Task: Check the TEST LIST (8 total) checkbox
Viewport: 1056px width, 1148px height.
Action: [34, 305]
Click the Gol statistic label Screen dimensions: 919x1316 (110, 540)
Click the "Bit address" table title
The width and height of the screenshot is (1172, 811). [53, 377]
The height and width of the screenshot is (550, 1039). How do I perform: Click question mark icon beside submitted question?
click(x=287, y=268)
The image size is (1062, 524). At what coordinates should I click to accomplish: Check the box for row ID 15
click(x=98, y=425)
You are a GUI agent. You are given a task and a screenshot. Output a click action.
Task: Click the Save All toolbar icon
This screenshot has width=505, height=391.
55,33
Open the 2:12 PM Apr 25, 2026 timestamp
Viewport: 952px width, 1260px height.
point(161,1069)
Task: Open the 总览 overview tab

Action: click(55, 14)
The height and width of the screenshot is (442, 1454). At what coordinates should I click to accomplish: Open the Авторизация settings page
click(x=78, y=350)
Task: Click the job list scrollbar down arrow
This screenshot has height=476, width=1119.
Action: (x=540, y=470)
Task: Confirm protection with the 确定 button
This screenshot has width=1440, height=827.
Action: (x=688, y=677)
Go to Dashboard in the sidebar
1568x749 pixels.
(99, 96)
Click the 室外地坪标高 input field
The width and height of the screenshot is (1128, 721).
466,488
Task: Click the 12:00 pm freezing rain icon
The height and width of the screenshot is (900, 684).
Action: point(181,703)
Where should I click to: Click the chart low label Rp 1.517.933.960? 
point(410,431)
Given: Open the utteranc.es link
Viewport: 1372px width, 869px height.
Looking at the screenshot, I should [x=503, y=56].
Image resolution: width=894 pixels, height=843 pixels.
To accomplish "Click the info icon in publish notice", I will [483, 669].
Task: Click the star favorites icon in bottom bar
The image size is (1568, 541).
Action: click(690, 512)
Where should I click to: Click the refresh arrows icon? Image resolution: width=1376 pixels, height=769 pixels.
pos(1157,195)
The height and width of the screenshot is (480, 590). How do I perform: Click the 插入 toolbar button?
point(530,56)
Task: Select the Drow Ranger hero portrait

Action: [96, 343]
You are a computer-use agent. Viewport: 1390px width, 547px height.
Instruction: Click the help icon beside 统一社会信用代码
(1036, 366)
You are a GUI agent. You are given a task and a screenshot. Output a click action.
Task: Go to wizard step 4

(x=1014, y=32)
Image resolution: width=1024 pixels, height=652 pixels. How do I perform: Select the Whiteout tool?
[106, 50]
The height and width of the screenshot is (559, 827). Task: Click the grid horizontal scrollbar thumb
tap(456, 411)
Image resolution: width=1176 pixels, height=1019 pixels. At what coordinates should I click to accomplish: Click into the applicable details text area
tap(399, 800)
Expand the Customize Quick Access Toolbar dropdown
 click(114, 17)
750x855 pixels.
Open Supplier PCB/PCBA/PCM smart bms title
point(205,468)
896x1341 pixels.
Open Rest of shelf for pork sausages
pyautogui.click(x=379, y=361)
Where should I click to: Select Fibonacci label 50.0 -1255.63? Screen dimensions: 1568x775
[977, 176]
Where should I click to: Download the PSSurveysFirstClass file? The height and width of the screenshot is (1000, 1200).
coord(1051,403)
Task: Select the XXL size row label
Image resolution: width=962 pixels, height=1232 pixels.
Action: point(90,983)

# Directions
Give the records again, complete and exact.

# Exercise solution
Task: Check the TEST LIST (8 total) checkbox
Viewport: 1056px width, 1148px height.
Action: [34, 305]
Click the Gol statistic label Screen dimensions: 919x1316 (110, 540)
Click the "Bit address" table title
The width and height of the screenshot is (1172, 811). [53, 377]
The height and width of the screenshot is (550, 1039). How do I perform: Click question mark icon beside submitted question?
click(x=287, y=268)
The image size is (1062, 524). At what coordinates should I click to accomplish: Check the box for row ID 15
click(x=98, y=425)
You are a GUI agent. You are given a task and a screenshot. Output a click action.
Task: Click the Save All toolbar icon
This screenshot has width=505, height=391.
55,33
Open the 2:12 PM Apr 25, 2026 timestamp
Viewport: 952px width, 1260px height.
point(161,1069)
Task: Open the 总览 overview tab

Action: click(55, 14)
The height and width of the screenshot is (442, 1454). At what coordinates should I click to accomplish: Open the Авторизация settings page
click(x=78, y=350)
Task: Click the job list scrollbar down arrow
This screenshot has height=476, width=1119.
Action: (x=540, y=470)
Task: Confirm protection with the 确定 button
This screenshot has width=1440, height=827.
Action: (x=688, y=677)
Go to Dashboard in the sidebar
1568x749 pixels.
(99, 96)
Click the 室外地坪标高 input field
The width and height of the screenshot is (1128, 721).
466,488
Task: Click the 12:00 pm freezing rain icon
The height and width of the screenshot is (900, 684).
Action: point(181,703)
Where should I click to: Click the chart low label Rp 1.517.933.960? 
point(410,431)
Given: Open the utteranc.es link
Viewport: 1372px width, 869px height.
Looking at the screenshot, I should [x=503, y=56].
Image resolution: width=894 pixels, height=843 pixels.
To accomplish "Click the info icon in publish notice", I will [483, 669].
Task: Click the star favorites icon in bottom bar
The image size is (1568, 541).
Action: click(690, 512)
Where should I click to: Click the refresh arrows icon? Image resolution: width=1376 pixels, height=769 pixels.
pos(1157,195)
The height and width of the screenshot is (480, 590). How do I perform: Click the 插入 toolbar button?
point(530,56)
Task: Select the Drow Ranger hero portrait

Action: [96, 343]
You are a computer-use agent. Viewport: 1390px width, 547px height.
Instruction: Click the help icon beside 统一社会信用代码
(1036, 366)
You are a GUI agent. You are given a task and a screenshot. Output a click action.
Task: Go to wizard step 4

(x=1014, y=32)
Image resolution: width=1024 pixels, height=652 pixels. How do I perform: Select the Whiteout tool?
[106, 50]
The height and width of the screenshot is (559, 827). Task: Click the grid horizontal scrollbar thumb
tap(456, 411)
Image resolution: width=1176 pixels, height=1019 pixels. At what coordinates should I click to accomplish: Click into the applicable details text area
tap(399, 800)
Expand the Customize Quick Access Toolbar dropdown
 click(114, 17)
750x855 pixels.
Open Supplier PCB/PCBA/PCM smart bms title
point(205,468)
896x1341 pixels.
Open Rest of shelf for pork sausages
pyautogui.click(x=379, y=361)
Where should I click to: Select Fibonacci label 50.0 -1255.63? Screen dimensions: 1568x775
[977, 176]
Where should I click to: Download the PSSurveysFirstClass file? The height and width of the screenshot is (1000, 1200).
coord(1051,403)
Task: Select the XXL size row label
Image resolution: width=962 pixels, height=1232 pixels.
Action: point(90,983)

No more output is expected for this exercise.